Rescale the entries from the line containing "Click the Remove" up to and including the line containing "click(x=440, y=276)" by writing out every one of those lines again. Multiply each click coordinate by 2.55 and round it to a whole number, with halves rounded up, while leaving all other text and numbers unchanged.
Begin Provided records
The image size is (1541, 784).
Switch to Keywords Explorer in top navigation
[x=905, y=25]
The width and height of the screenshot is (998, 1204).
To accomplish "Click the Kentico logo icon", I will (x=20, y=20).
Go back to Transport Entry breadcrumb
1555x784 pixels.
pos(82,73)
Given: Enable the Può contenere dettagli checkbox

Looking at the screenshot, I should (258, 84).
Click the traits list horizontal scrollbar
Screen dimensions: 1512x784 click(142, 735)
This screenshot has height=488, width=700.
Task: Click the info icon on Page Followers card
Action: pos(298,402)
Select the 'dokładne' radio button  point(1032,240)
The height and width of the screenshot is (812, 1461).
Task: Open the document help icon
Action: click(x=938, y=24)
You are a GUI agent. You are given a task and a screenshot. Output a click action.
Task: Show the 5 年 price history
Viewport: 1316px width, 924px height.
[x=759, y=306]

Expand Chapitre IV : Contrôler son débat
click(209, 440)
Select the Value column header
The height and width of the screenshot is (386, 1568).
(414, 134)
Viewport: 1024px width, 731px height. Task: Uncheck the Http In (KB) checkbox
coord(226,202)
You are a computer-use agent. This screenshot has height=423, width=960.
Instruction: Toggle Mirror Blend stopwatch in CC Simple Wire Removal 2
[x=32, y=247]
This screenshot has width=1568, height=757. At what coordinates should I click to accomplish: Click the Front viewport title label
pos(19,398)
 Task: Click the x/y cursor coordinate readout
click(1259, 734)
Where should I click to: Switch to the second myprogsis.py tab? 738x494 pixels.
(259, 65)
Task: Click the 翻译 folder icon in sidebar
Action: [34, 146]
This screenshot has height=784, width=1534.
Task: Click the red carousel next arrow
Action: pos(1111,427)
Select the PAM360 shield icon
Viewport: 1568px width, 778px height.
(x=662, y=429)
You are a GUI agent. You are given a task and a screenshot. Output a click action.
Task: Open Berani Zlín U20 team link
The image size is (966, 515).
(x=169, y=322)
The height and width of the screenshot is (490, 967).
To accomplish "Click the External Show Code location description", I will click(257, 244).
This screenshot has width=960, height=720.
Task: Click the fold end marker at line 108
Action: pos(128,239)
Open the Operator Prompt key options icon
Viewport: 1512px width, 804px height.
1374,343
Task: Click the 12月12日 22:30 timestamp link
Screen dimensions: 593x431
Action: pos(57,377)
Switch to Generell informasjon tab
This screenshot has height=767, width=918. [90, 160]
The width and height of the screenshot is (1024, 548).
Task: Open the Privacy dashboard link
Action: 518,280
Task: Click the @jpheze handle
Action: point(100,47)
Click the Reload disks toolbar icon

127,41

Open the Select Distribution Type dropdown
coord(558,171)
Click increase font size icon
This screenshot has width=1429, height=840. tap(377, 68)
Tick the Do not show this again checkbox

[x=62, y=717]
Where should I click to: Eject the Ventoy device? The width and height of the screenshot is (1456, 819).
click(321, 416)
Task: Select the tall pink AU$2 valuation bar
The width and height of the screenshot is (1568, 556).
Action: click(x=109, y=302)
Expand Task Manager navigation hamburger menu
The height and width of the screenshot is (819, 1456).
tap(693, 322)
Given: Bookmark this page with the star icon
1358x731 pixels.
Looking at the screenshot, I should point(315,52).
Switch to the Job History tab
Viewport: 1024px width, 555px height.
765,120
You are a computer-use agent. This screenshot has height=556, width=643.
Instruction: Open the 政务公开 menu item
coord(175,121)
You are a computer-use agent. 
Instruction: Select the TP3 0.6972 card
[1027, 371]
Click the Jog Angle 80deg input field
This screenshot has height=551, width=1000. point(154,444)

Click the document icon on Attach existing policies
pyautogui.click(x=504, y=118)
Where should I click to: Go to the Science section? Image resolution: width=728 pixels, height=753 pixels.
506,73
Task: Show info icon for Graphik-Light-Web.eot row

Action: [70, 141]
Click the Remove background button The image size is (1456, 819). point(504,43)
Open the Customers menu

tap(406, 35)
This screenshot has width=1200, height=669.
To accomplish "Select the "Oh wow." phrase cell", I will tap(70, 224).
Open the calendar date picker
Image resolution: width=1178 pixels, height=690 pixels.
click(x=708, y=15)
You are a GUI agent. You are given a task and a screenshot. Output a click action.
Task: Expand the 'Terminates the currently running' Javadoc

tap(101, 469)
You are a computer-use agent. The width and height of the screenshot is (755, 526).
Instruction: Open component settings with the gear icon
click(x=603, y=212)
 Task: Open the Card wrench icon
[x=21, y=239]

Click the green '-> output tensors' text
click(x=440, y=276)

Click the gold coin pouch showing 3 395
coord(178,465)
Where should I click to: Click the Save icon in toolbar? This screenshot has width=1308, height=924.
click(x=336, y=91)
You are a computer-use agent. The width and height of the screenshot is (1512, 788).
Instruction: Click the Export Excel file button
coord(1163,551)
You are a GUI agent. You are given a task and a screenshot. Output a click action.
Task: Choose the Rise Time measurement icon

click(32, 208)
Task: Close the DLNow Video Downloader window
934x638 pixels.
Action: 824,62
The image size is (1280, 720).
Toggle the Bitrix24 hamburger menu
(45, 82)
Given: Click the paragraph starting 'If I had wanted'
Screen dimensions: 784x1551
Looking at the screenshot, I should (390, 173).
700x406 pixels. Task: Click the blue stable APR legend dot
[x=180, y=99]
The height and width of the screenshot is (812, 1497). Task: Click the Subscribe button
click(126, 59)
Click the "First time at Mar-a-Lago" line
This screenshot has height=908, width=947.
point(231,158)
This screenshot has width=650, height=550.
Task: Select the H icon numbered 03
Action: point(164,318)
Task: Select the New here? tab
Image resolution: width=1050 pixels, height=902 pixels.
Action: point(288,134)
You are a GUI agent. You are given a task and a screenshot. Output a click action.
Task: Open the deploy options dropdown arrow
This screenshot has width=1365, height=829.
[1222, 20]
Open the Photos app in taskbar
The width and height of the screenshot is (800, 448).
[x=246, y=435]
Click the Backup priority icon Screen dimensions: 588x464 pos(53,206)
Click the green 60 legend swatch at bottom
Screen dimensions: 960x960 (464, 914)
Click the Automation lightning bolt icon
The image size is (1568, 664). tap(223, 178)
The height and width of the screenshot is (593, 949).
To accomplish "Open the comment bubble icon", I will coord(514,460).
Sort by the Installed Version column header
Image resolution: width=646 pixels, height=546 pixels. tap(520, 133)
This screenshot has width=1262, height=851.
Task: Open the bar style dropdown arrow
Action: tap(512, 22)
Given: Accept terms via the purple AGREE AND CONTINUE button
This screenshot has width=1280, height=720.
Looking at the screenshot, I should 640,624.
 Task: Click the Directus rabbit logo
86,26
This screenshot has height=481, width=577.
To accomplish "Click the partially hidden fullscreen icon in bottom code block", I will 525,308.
End Provided records
- Answer for this exercise:
Click the Remove background button The image size is (1456, 819). point(1285,110)
Open the Customers menu

tap(1035, 89)
This screenshot has width=1200, height=669.
To accomplish "Select the "Oh wow." phrase cell", I will tap(179, 571).
Open the calendar date picker
Image resolution: width=1178 pixels, height=690 pixels.
click(x=1805, y=38)
You are a GUI agent. You are given a task and a screenshot. Output a click action.
Task: Expand the 'Terminates the currently running' Javadoc

tap(258, 1196)
You are a computer-use agent. The width and height of the screenshot is (755, 526).
Instruction: Open component settings with the gear icon
click(x=1538, y=541)
 Task: Open the Card wrench icon
[x=54, y=609]

Click the green '-> output tensors' text
click(x=1122, y=704)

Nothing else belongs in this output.